WHAT TO DO
Keep every line in which "Sports" occurs and drop the rest of the data.

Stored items
****

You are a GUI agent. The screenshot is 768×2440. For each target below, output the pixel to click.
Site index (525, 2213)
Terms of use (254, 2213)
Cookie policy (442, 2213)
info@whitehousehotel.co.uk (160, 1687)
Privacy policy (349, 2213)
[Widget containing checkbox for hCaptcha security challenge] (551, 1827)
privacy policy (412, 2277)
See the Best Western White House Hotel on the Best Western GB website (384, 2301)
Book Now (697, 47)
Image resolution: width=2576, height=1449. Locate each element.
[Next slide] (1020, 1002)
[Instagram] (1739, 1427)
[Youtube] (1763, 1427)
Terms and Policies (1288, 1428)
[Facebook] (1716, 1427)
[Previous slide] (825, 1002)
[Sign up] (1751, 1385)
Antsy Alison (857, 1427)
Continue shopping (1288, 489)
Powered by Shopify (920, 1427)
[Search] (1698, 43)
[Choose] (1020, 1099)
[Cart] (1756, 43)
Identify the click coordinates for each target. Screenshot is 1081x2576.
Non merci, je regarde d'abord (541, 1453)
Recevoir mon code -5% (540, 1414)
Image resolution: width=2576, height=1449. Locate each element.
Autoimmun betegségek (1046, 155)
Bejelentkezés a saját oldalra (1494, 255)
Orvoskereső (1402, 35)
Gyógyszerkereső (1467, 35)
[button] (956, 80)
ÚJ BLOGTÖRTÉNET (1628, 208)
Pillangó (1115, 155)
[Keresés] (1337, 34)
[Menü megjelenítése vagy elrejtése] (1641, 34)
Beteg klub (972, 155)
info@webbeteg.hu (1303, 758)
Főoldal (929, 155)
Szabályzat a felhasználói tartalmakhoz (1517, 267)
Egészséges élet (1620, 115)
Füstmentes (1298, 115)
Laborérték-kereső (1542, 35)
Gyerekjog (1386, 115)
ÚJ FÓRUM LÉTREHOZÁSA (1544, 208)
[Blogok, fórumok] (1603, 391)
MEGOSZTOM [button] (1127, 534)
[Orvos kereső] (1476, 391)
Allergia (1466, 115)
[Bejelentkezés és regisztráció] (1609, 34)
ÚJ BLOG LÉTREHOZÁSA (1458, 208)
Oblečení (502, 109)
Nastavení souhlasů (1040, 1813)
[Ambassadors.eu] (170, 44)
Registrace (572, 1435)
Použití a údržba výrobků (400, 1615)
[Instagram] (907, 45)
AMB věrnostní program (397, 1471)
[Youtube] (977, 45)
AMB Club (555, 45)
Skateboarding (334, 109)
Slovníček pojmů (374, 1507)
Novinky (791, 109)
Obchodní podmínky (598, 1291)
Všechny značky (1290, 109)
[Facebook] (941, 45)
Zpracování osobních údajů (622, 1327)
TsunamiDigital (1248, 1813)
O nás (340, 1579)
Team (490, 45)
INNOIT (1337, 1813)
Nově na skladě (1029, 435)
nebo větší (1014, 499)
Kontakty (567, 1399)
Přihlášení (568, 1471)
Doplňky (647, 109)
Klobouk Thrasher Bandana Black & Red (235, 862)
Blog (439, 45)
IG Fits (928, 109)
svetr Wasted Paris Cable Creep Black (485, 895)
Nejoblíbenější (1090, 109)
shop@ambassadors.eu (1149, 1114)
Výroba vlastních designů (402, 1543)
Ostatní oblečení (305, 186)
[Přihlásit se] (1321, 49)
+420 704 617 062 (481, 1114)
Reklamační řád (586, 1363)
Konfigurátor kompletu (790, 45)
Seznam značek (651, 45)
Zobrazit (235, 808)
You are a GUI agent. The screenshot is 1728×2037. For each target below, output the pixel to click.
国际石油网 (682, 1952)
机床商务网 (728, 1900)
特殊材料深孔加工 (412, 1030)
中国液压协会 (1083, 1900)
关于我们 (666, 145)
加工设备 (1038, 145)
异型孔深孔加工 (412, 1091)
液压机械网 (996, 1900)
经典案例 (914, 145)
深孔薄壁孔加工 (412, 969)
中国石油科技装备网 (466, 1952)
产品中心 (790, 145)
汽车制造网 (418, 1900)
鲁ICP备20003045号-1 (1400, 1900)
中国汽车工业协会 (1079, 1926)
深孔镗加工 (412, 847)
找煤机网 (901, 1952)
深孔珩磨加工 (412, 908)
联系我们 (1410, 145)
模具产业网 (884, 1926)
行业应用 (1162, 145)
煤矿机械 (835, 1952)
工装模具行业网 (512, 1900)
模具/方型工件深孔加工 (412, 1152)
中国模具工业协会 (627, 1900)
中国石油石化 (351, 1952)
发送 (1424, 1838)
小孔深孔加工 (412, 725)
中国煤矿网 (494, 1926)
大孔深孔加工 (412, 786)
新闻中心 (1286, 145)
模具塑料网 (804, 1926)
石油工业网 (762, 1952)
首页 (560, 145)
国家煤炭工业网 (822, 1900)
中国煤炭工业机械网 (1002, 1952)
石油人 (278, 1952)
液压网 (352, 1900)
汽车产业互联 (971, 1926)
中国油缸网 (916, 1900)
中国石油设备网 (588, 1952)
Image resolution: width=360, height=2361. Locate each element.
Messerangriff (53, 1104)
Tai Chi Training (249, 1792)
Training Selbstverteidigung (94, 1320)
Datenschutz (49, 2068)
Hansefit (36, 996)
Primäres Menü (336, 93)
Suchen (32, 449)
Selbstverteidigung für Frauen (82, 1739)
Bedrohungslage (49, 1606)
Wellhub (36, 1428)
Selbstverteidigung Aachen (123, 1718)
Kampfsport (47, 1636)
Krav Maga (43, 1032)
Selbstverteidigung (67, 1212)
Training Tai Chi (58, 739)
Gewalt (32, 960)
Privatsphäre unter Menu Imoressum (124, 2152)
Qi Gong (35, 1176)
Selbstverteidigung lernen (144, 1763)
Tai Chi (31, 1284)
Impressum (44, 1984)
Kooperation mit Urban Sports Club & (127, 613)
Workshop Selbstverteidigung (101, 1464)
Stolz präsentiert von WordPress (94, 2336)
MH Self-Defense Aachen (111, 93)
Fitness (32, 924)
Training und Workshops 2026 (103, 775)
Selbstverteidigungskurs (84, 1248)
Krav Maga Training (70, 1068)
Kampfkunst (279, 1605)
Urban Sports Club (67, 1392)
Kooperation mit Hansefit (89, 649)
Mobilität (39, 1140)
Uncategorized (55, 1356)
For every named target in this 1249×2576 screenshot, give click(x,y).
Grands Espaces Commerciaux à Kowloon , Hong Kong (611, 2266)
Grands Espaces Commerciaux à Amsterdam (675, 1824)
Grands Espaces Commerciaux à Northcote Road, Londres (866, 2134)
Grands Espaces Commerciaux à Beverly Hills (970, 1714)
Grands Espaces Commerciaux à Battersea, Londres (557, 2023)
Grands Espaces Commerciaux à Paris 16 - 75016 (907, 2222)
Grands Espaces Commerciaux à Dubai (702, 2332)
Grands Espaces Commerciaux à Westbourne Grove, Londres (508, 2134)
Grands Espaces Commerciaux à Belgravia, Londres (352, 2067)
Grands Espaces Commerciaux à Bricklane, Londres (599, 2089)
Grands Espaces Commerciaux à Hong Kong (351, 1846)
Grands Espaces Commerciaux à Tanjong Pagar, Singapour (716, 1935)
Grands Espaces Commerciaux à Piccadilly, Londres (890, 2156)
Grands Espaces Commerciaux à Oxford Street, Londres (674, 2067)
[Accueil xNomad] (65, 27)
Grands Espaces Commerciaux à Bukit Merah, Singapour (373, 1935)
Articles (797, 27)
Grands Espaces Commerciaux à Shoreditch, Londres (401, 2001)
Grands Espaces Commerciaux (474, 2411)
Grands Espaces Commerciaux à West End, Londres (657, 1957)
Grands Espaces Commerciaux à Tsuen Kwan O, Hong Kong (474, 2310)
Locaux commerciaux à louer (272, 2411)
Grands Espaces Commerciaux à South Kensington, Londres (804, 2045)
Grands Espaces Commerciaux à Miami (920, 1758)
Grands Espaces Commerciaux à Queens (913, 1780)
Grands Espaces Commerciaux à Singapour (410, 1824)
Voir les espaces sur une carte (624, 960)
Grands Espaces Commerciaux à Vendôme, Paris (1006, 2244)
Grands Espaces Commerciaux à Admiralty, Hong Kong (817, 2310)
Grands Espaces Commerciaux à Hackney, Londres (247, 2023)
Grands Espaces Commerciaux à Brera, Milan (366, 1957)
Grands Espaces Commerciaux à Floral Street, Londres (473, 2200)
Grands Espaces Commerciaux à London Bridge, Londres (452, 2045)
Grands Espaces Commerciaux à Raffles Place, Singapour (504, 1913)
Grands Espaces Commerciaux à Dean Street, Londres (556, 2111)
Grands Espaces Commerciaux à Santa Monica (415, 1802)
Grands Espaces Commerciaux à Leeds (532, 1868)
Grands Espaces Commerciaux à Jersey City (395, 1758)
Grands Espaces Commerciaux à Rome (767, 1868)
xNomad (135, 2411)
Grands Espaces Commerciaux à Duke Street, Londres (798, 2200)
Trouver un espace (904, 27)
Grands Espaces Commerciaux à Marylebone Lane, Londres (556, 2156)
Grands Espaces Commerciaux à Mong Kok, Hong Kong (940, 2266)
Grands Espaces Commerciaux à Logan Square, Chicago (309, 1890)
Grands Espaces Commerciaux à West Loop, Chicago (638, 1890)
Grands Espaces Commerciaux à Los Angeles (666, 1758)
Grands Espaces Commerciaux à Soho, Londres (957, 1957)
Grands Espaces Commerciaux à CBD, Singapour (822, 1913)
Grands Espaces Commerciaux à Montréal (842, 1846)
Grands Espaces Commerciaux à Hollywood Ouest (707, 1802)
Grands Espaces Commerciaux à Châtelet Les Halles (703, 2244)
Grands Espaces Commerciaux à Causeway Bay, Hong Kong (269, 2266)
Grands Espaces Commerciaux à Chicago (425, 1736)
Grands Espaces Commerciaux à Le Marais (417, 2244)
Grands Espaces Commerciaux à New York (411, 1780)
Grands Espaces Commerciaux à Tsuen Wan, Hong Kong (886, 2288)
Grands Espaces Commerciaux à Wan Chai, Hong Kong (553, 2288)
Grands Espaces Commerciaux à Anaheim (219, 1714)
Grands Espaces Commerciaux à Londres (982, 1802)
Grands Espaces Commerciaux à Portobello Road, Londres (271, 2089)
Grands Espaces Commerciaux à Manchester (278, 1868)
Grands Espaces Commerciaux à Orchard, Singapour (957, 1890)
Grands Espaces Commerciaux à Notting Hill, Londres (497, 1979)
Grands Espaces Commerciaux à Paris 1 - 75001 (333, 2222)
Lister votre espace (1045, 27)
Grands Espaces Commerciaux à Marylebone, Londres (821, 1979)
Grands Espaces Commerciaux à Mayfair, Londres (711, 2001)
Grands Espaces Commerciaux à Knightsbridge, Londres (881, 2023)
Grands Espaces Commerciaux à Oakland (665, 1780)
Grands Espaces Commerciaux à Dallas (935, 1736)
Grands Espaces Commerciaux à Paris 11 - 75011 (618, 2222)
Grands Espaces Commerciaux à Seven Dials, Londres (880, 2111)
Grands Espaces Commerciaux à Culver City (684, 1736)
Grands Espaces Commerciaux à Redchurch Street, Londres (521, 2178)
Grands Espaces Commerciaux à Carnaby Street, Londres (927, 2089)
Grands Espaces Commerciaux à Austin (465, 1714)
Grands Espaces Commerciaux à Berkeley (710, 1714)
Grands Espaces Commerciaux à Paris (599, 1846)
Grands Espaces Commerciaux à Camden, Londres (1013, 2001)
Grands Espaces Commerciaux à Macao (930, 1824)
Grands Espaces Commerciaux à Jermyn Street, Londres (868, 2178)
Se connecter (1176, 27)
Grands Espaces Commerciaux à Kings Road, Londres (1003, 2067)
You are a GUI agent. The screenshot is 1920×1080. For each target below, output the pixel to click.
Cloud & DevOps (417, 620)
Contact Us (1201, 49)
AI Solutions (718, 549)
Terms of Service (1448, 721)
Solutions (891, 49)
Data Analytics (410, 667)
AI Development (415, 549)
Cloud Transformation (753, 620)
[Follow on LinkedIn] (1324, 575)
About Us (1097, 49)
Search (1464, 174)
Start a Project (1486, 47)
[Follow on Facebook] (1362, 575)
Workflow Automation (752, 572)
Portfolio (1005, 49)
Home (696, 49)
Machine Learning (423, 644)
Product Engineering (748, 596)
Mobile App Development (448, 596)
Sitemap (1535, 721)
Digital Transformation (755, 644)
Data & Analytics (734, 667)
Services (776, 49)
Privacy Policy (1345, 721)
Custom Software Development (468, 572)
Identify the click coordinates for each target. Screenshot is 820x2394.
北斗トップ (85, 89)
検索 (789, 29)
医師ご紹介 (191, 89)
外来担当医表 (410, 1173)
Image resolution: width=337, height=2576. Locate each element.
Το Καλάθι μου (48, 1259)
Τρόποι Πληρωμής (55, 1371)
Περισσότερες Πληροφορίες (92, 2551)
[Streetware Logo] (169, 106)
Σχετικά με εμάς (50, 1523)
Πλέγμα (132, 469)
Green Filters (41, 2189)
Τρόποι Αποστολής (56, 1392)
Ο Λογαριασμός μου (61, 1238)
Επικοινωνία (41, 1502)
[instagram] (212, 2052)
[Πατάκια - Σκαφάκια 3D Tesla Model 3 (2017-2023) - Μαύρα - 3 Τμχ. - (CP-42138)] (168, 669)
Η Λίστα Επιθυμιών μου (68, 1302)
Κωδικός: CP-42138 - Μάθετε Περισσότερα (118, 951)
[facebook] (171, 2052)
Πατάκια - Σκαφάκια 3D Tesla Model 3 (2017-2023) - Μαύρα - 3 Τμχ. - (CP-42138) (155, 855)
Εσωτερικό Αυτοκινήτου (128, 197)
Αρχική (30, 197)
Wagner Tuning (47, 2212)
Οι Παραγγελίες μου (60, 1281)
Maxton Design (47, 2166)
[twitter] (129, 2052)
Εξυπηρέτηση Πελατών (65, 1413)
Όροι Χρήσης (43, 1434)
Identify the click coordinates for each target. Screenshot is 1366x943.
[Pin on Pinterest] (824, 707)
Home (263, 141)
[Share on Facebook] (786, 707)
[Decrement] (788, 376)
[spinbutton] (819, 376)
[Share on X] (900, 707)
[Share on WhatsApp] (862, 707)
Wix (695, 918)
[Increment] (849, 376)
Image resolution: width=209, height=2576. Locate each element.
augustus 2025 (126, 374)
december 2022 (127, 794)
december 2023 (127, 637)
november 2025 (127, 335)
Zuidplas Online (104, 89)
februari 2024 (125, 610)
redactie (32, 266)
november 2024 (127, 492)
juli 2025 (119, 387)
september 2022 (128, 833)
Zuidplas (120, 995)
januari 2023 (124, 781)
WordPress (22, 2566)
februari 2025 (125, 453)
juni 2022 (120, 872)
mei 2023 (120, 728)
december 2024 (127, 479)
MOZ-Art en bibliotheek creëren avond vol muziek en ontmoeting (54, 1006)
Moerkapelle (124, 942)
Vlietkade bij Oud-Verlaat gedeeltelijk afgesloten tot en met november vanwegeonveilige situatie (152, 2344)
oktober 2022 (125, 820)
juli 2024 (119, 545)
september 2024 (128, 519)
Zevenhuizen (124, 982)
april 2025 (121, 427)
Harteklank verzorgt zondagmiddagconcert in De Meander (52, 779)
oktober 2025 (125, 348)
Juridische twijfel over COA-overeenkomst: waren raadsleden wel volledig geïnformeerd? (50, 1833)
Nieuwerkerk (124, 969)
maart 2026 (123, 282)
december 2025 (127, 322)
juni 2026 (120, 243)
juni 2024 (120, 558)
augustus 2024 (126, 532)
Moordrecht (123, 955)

****

EXERCISE RESULT
Kooperation mit Urban Sports Club & (127, 613)
Urban Sports Club (67, 1392)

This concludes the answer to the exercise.